Apolitikleştirme yani kimliksizleştirme sistemli ve hissedilmeyen bir süreç olarak işler. Günümüzde çalışan kitlelerin geçinebilmek için çok fazla zaman ve enerji harcadıkları için kendilerini gelişim koşullarından yoksun bırakır. Bunun için ne zaman vardır ne de takat. Ayrıca yine günümüzde sinemadan tiyatroya, İlkokuldan üniversiteye, edebiyattan basın-yayına, sosyal medya ve basım işletmelerinden etkinlik alanlarına, içi boş edebi eserler, görsel ve yazılı sanat ürünleri, haberler, filmler, diziler, yazılar üzerinden uyuşturulmaya maruz kalır. Aslında her araç apoliteizm yaymanın hizmetinde gibidir.
Buna ek olarak insanların Apolitik yaşam biçimini seçmesi diğer bir en büyük nedeni ülkelerin ekonomik, sosyolojik, politik olarak özgürlükçü ve eşitlikçi bir ortamdan uzaklaşmalarıdır. Adaletsizlik, hukuksuzluk, haksız tutuklamalar, mahkemelerin aldığı taraflı kararlar, sansür yasası, sosyal medya ve TV kanallarının yandaş haberleri programları. Ülkelerin başında bulunan siyasi egemen sınıfların insanları sindirmek için sistematik bir şekilde uygulanan manipülatif baskı unsurlarıdır. İnsanlara üzerinde yaratılan bu korku ve baskıyla birlikte kişiler, tarafsız ve zorunlu olarak apolitik bir davranış sergilerler.
Sorunları görmezden gelirken siyasilerin tarafında olmadığını belirtmek isteyenler için apolitik yaşam biçimi her ne kadar bir kaçış noktası olsada aslında politik bir tarafı da vardır. Apolitik yaşam biçimi yaşayanların düşüncelerini daha yumuşak bir şekilde ifade etmek aksine bayağı politik bir tutumdur. Peki bu durum bir tür politik sağcılık mıdır? Eğer kişi apolitik olduğunu bir şekilde ifade ediyorsa aslında şu anki yaşanan koşullardan da rahatsız olmadığını ifade etmiş olur. Bu da sorumuzun cevabıdır. Ya da bunun cevabını size bırakıyorum.
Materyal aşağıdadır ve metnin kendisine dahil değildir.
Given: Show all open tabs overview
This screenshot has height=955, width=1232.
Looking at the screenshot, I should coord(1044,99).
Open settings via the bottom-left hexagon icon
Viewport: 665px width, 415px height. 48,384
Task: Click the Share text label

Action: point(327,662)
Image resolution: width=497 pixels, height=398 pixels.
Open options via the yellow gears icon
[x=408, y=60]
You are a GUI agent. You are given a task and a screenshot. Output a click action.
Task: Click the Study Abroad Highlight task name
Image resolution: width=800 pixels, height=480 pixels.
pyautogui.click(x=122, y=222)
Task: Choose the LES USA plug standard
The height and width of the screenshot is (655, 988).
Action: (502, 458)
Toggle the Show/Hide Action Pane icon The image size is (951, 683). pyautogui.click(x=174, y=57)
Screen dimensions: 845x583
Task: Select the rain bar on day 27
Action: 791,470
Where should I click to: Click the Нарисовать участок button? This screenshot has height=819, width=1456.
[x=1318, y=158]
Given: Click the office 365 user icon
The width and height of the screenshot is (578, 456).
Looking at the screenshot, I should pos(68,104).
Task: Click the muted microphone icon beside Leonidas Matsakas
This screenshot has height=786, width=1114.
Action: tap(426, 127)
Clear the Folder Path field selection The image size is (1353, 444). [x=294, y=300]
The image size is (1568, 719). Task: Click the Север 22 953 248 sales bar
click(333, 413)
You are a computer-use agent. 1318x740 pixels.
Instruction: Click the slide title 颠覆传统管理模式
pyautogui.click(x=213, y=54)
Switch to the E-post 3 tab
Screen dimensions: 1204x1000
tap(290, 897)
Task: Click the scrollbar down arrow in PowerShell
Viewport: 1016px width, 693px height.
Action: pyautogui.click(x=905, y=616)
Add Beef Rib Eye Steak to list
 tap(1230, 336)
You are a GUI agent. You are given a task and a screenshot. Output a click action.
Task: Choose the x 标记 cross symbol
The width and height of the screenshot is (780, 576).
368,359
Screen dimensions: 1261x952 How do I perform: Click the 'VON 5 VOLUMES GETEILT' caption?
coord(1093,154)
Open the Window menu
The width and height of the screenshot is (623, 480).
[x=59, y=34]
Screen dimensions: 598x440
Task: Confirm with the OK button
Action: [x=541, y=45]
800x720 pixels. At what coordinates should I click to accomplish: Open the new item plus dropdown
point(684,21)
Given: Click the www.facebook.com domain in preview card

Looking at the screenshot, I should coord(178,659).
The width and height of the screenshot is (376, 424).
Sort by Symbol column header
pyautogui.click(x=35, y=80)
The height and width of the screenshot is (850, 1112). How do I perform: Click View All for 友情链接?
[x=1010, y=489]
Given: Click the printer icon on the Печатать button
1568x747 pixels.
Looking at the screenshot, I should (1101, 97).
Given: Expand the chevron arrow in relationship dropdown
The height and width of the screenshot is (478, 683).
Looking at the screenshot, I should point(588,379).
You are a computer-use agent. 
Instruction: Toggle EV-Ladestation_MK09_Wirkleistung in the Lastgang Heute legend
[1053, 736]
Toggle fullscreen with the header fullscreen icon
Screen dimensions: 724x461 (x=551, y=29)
Diğer bir soruda Türkiye de sol neden Apolitik ya da kimliksiz bir tavır sergiliyor yaklaşık elli yıldır. Sol siyaset yapmak zorunlu olarak toplumcu ya da kalabalık olmak demektir. Kalabalık olmak içinde anlayışlı olmak, sabırlı olmak, geçimli olmak demektir. Halbuki solun tarihine kavga ve birleşmeden çok ayrışmaya yönelik eylemler görebiliyoruz. Bu kavgaların sonuçları çok fazla fraksiyonların ortaya çıkmasına neden oldu. Yani eğer sonuç böyle ise sol kadroların birbirleriyle kurdukları ilişkiler sağlıklı değilse, acaba kitle ile ilişkilerinin sağlıklı olmasını nasıl bekleriz. Cevabı size bırakıyorum...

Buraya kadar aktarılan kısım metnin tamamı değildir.